Cars.com have recently compiled a 2013 American-made Index. It is an analysis that puts the above question to rest. They looked at three factors to establish the ten ‘most American’ vehicles. These include:
– The origin of a car’s parts (if the vehicles were made in the U.S. or outside the U.S.)
– The vehicle’s point of final assembly (if the vehicle rolled off the assembly line in the U.S. or not)
– Statistics related to sales (ultimately the car’s popularity with American consumers)
The first spot goes to Ford F-150 yet again on the American-made Index. Patrick Olsen, the site’s editor-in-chief states that due to strong sales and 75 percent of the parts being domestic made the vehicle reach the top position of the index in 2013. Ford F-150 also held top position between the years 2006 to 2008.
In second place, we find the Toyota Camry, which held top position from the years 2009 to 2012. Olsen states that this vehicle is still a very strong performer, and was ranked second only due to the strong sales of the F-150, which was encouraged due to the recovering U.S. economy and the country’s construction boom.
The list of the top ten ‘American-made’ cars is a mix of U.S. companies and foreign automakers, half and half to be exact. In terms of numbers however, Toyota takes top honors by taking four out of the ten spots available.

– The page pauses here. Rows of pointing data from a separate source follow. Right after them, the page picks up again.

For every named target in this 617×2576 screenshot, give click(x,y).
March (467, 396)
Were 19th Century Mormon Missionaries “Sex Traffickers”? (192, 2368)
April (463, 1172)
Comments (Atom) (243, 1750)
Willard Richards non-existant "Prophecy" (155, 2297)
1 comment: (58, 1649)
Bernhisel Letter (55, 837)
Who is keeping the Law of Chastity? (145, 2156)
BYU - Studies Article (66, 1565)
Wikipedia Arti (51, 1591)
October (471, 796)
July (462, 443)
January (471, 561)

The list is found below:
- Ford F-150
- Toyota Camry
- Dodge Avenger
- Honda Odyssey
- Toyota Sienna
- Chevrolet Traverse
- Toyota Tundra
- GMC Acadia
- Buick Enclave
- Toyota Avalon
All these vehicles are built in the U.S. The only distinguishing characteristic lies in the number of American-made parts they use in order to assemble the vehicle and their popularity with American shoppers.